In my work my model is split up into four components say m1, m2, m3, m4
. The output of m1
is sent through m2
, which is then sent through m3
and finally m4
gives the output. All models share a common optimizer, which holds the weights of all models and updates weights for all models.

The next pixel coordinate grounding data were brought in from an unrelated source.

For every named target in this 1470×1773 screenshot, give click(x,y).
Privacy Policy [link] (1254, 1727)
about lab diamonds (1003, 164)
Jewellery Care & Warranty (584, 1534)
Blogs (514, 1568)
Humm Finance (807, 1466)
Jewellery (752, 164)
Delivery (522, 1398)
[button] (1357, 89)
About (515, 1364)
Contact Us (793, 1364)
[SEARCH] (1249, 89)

It seems I cannot individually call make_private on m1, m2, m3 and m4
because I am getting some mismatched dimensionality error from module m2
onwards.
self.m1, self.DPOptimizer, self.DPDataloader = self.privacy_engine.make_private(
module=self.m1,
optimizer=self.optimizer,
data_loader=self.data_loader,
noise_multiplier=1.0, # sigma
max_grad_norm=self.clip,
)
self.m2, _, _ = self.privacy_engine.make_private(
module=self.m2,
optimizer=self.optimizer,
data_loader=self.data_loader,
noise_multiplier=1.0, # sigma
max_grad_norm=self.clip,
)
self.m3, _, _ = self.privacy_engine.make_private(
module=self.m3,
optimizer=self.optimizer,
data_loader=self.data_loader,
noise_multiplier=1.0, # sigma
max_grad_norm=self.clip,
)
self.m4, _, _ = self.privacy_engine.make_private(
module=self.m4,
optimizer=self.optimizer,
data_loader=self.data_loader,
noise_multiplier=1.0, # sigma
max_grad_norm=self.clip,
)
In this setting what is the correct way to implement the make_private function?